土地や建物などの不動産を所有する場合、毎年発生するコストの代表格として「固定資産税」が挙げられます。
固定資産税は「固定資産税評価額」によって計算され、建物の場合には「建物評価額」が具体的な課税標準となります。
一方で、これらの評価額や税金の額に関しては、不動産が所在する自治体によって計算されるため、実際の計算方法について十分に把握している不動産オーナーは多くありません。
毎年発生する固定資産税については、シミュレーションを誤ることで投資計画全体に与える影響も大きいため、正しい知識を身につけましょう。
1.固定資産税とは
毎年1月1日時点での土地や建物の所有者に対しては固定資産税が課され、所有者は自治体からの通知にしたがって納税手続きを行わなければなりません。
固定資産税は「固定資産税評価額」に基づいて算出されており、一般的には以下の算式によって計算されます。
固定資産税=課税標準(固定資産税評価額)×1.4%
ただし、新築の戸建てや住宅用地などに該当する場合には、課税標準の特例措置の適用を受けられるケースもあります。
必ずしも「課税標準=固定資産税評価額」とはならない点に注意しましょう。
2.固定資産税評価額と建物評価額の関係は?
固定資産税の基礎となる「固定資産税評価額」とは、土地や建物に対して課税を行う上での評価額を指します。
対象となる土地や建物の「時価」とは異なるためご注意ください。
なお、家屋の場合の「建物評価額」は「固定資産税評価額」とイコールであるため、自治体によって算出された建物評価額に基づいて固定資産税が課されることとなります。
建物評価額は、対象となる家屋を再度立て直した場合の建築費用を表す「再建築価格」を基準にし、「再建築価格」から経年劣化による損耗など、いくつかの影響を加減算することで計算されます。
したがって、建物評価額については、その評価対象となる建物の構造や面積、所在地、築年数などの複数の要素によって変動します。
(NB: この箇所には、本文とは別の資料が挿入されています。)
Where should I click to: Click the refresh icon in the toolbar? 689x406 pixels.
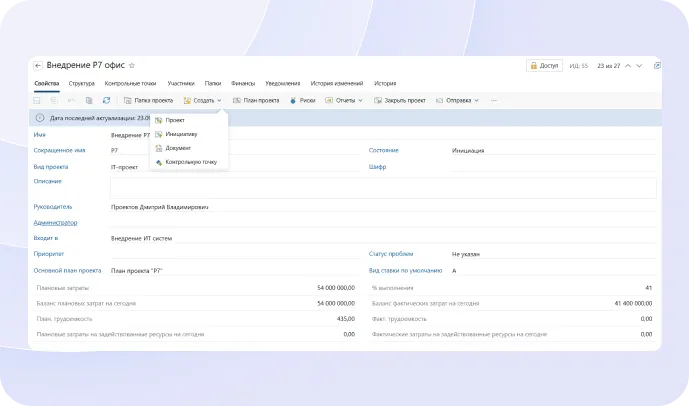click(x=107, y=101)
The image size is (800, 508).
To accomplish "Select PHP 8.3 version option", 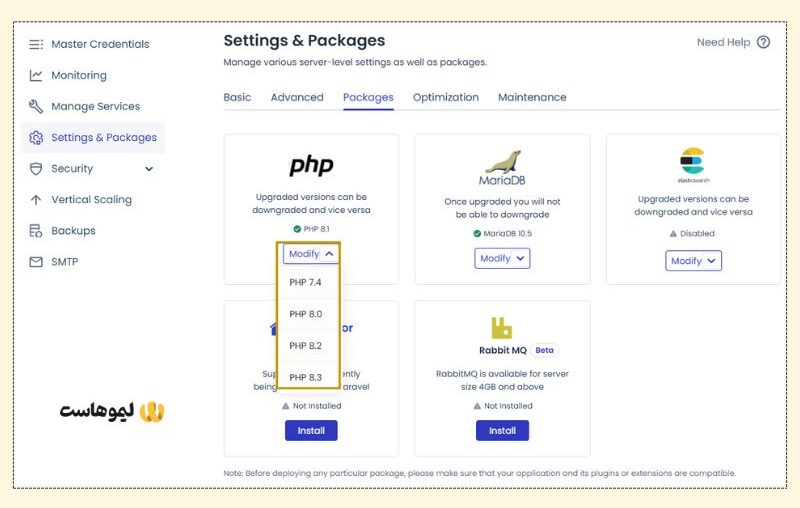I will (308, 377).
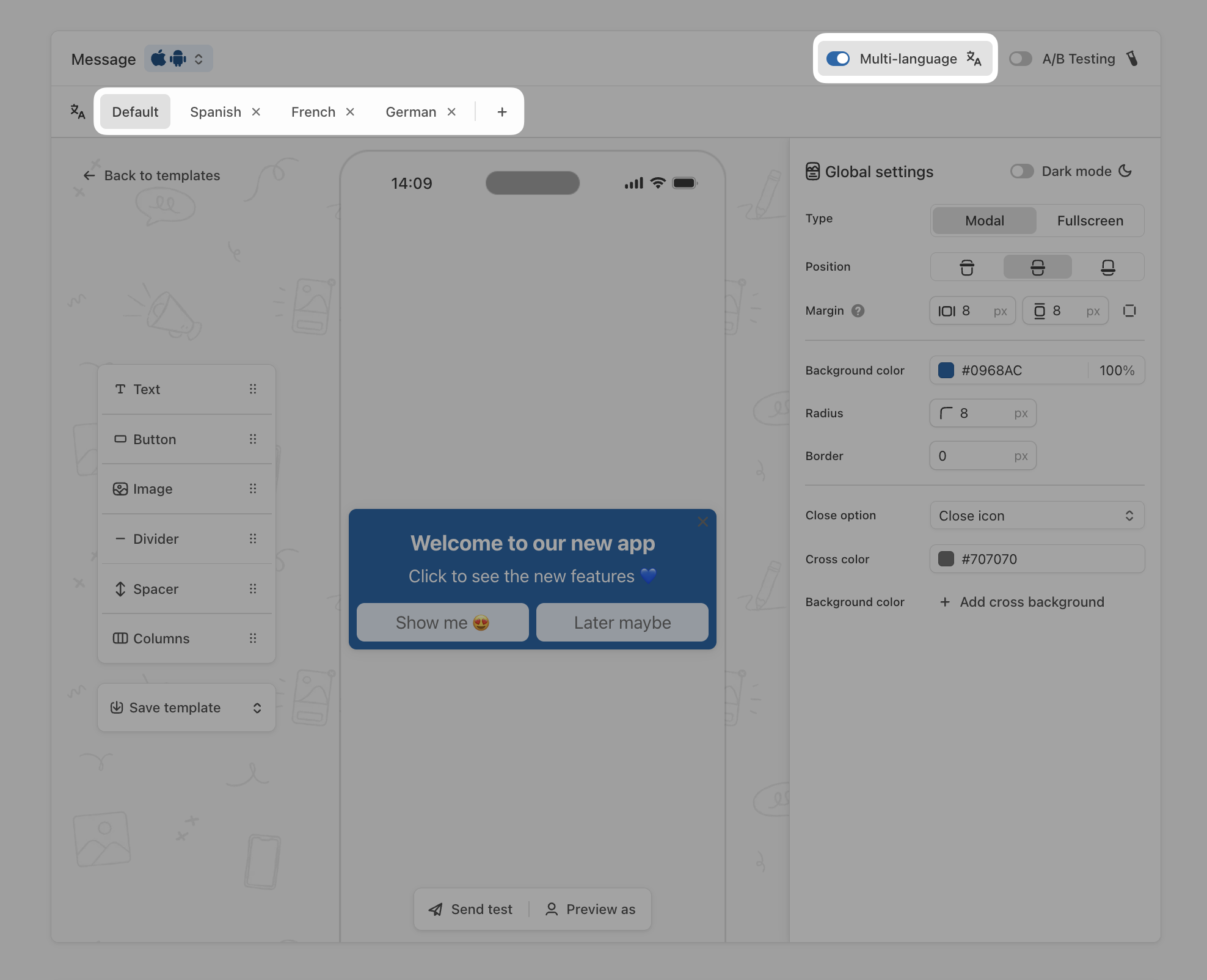Remove the Spanish language tab
Screen dimensions: 1207x980
256,112
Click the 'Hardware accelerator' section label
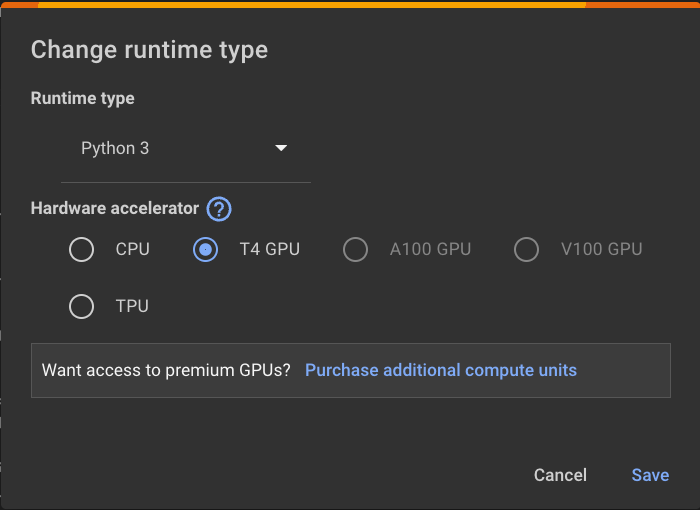Image resolution: width=700 pixels, height=510 pixels. tap(115, 209)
一般的には「再建築価格」の50~70%程度が目安となるでしょう。
3.建物評価額の算出方法
家屋の固定資産税計算の基準となる建物評価額については、「再建築価格」以外にもいくつかの要素を加味することで算出されます。
建物については年数の経過とともに固定資産税が減少すると認識されているケースも多いですが、必ずしも家屋の老朽化に合わせて税負担も減少するとは限りません。
誤った解釈によって資金計画に影響を及ぼす可能性もあるため、建物評価額の構成要素や算定方法を理解し、正しい税金計算の知識を身につけましょう。
1)3年に一度「評価替え」が行われる
固定資産税の基礎となる「建物評価額」については、原則として3年ごとに評価替えが行われます。
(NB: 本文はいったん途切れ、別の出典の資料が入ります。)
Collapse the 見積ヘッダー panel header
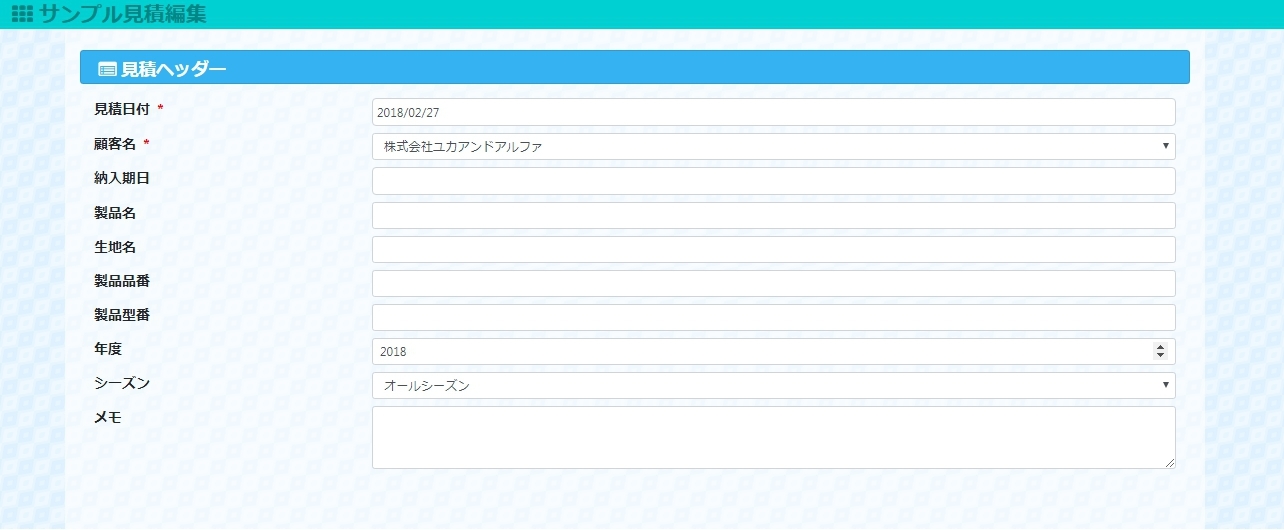The width and height of the screenshot is (1284, 530). tap(634, 68)
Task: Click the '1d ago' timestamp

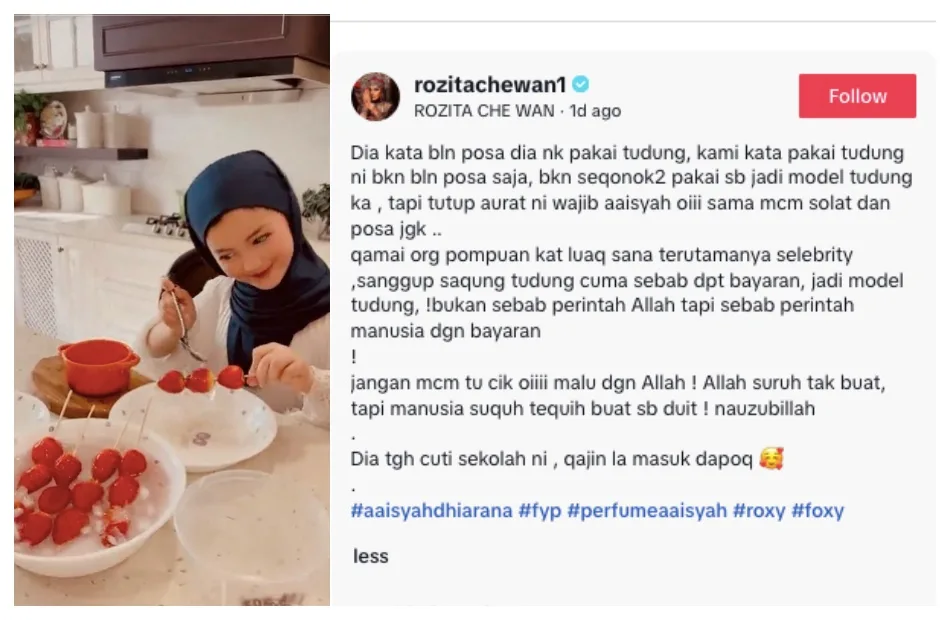Action: (595, 111)
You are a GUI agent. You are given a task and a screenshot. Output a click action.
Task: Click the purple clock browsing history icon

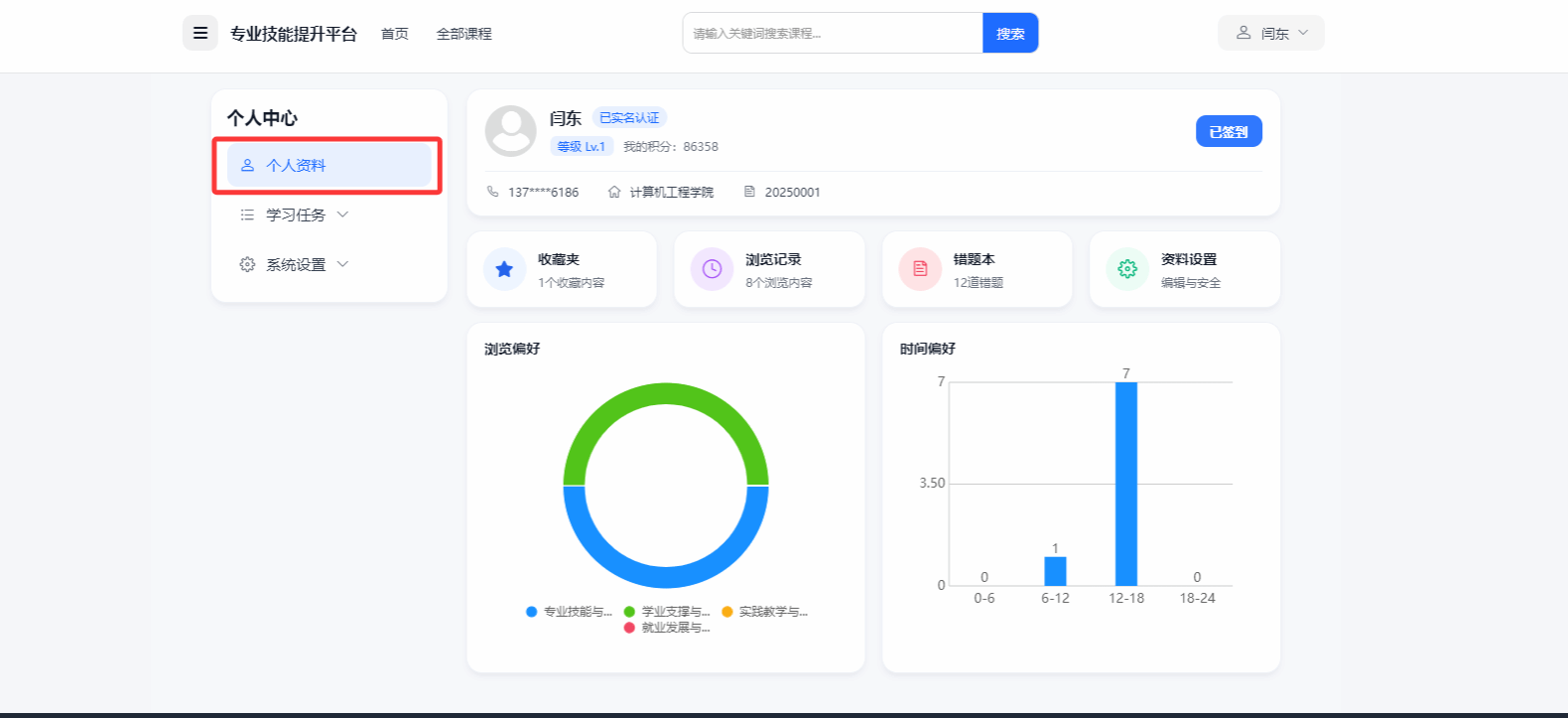click(x=712, y=269)
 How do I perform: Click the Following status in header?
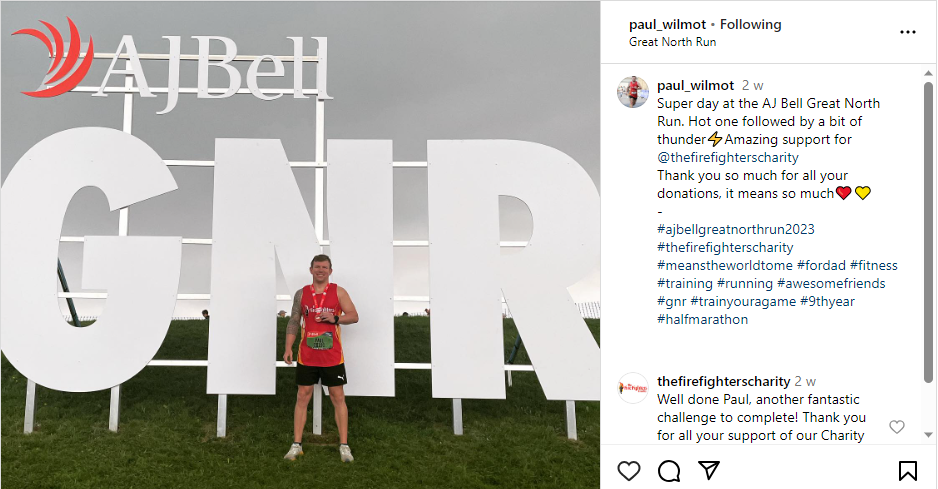pyautogui.click(x=750, y=25)
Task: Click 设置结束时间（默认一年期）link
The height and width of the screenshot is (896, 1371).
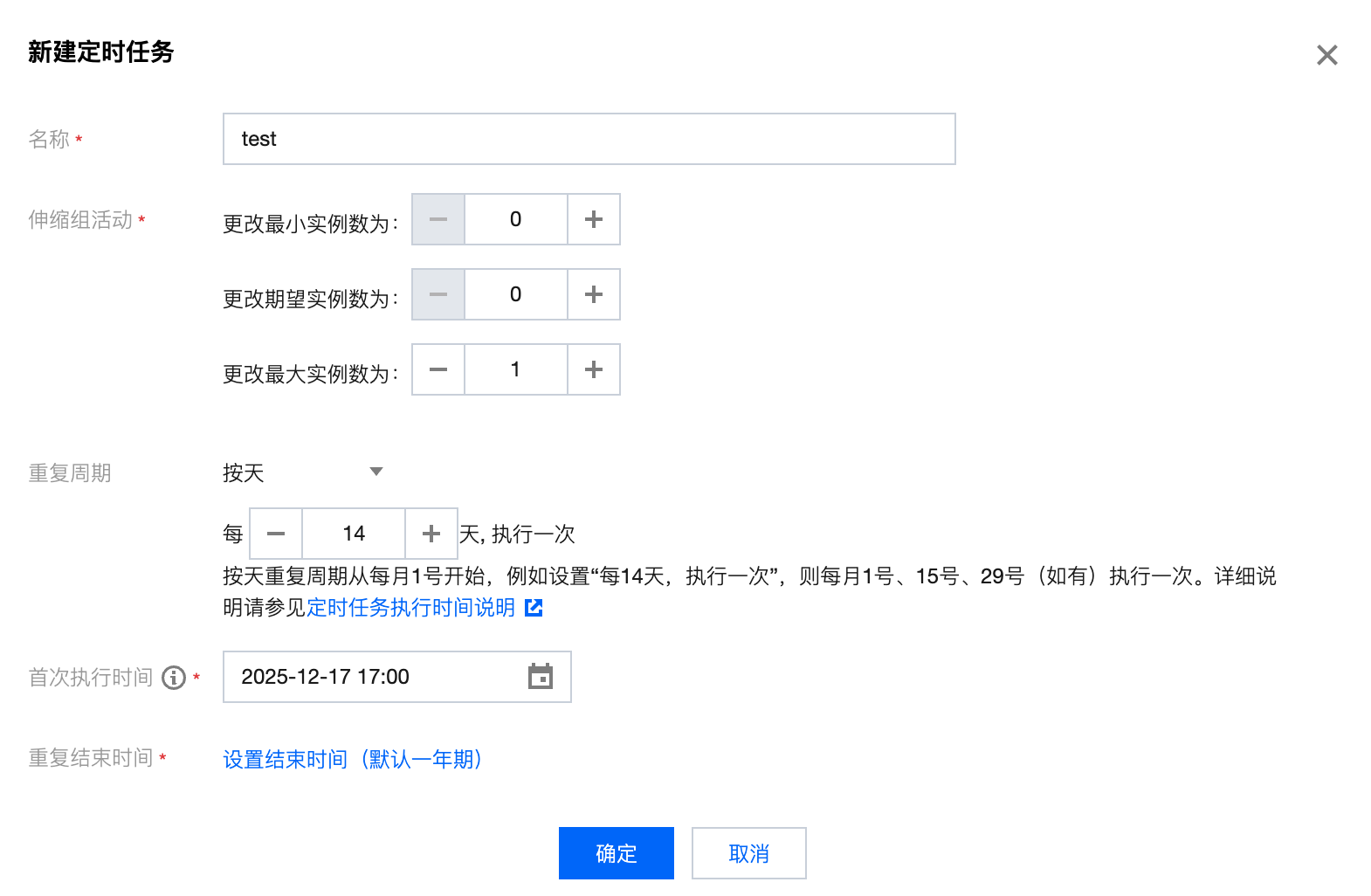Action: [x=353, y=759]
毎年最新の価格が公表される「公示価格」や「路線価」とは異なり、建物評価額の場合には家屋が所在する各市町村によって個別に調査が実施されるため、課税事務の簡素化の観点から3年ごとに評価額を見直す制度が設けられているのです。
なお、建物評価額の見直しについては、それぞれの自治体から委託された不動産鑑定士によって実施されます。
建物評価額の評価替えについては、「再建築価格」に対し、経年劣化を反映する「経年減点補正率」や物価水準の変動を加味する「評点一点当たりの価額」などの要素を乗ずることによって行われます。
2)経年減点補正率とは
建物については時間の経過とともに損耗し、資産価値が低下するため、それらの実態を課税上にも反映する必要があります。
そこで、「再建築価格」に対し、以下の算式のように評価対象となる家屋の築年数に応じた「経年減点補正率」を乗じることで、建物評価額を減額する措置が講じられています。
建物評価額=再建築価格×経年減点補正率
「経年減点補正率」については、家屋の構造や種類などによって補正率が区分されており、最大で80%相当が損耗したものとして評価額を圧縮することが可能です。
なお「経年減点補正率」は必ず1.0未満で設定されることとなるため、建物評価額を引き下げる効果があります。
3)評点一点当たりの価額とは
建物評価額の基準となる「再建築価格」については、建材費用の高騰や下落などによる物価水準の上下によって変動することとなります。
そのような経済的な要素を適切に反映するため、以下の算式のとおり「再建築価格」に対して「評点一点当たりの価額」を乗じます。
建物評価額=再建築価格×経年減点補正率×評点一点当たりの価額
「評点一点当たりの価額」は、1円に「物価水準による補正率」と「設計管理費等による補正率」を乗じることによって算出され、木造家屋と非木造家屋に分けて設定されます。
「経年減点補正率」とは異なり、物価水準を反映する「評点一点当たりの価額」については1.0を上回るケースもあるため、物価水準の上昇時には建物評価額を引き上げ、反対に物価水準の下落時には建物評価額を引き下げる効果があります。
4)建物評価額が下がらないのはなぜ?
建物の場合には、一般的に年数の経過とともに「経年減点補正率」が引き下げられるため、次第に建物評価額も低下し、固定資産税の負担が減少するケースが多いです。
しかし、「評価替え」自体は3年に一度実施されることとなるため、必ずしも毎年のように固定資産税が減少するということではありません。
「経年減点補正率」については20%未満となることはないため、経過年数に伴って補正率が最小の20%に達した場合、それ以降は何年経っても「経年減点補正率」によって評価額が下がることはありません。
建物評価額を引き下げる「経年減点補正率」に対し、物価水準の上昇を反映した「評点一点当たりの価額」によって建物評価額を引き上げる要素が作用した場合には、評価額全体がさほど変動しないケースも十分考えられるでしょう。
このように年数が経過しても思うように建物評価額や固定資産税が減少しないケースも想定されるため、資金繰りにはくれぐれもご注意ください。
5)物価が高騰すると評価額も上がる?
先述したとおり、物価水準が上昇し、建築費用などが高騰することで「評点一点当たりの価額」が加味されるため、結果的に建物評価額を引き上げる効果が働くケースもあります。
「評点一点当たりの価額」の上昇率が「経年減点補正率」の減少幅を上回る場合には、先述した計算式によって算定する建物評価額がかえって増加してしまう場合も考えられるでしょう。
しかし、固定資産税の計算においては、評価替えを行った場合の「最新の評価額」が「既存の評価額」を上回る場合には、納税者の税負担を考慮し、「既存の評価額」に据え置くこととされています。
したがって、建築費用などが高騰した場合においても、それによって前回評価時よりも建物評価額が高まることや、固定資産税が増加に転じることはありません。
建物評価額の計算方法を正しく理解し、固定資産税の負担に備えよう
固定資産税の計算の基礎となる「建物評価額」については、不動産が所在する自治体によって評価が行われ、税額の通知によって納税手続きを行うため、具体的な計算方法を把握している納税者は決して多くはありません。
「建物の固定資産税は年々減少する」などの誤った知識を持ってしまうケースもあり、それによって予想以上の税負担が発生する可能性も十分に考えられます。
「建物評価額」の計算方法や、評価額を加減算する各要素を正しく理解することでより正確な納税予測やシミュレーションが可能となるため、適正な資金繰りや投資計画に役立てましょう。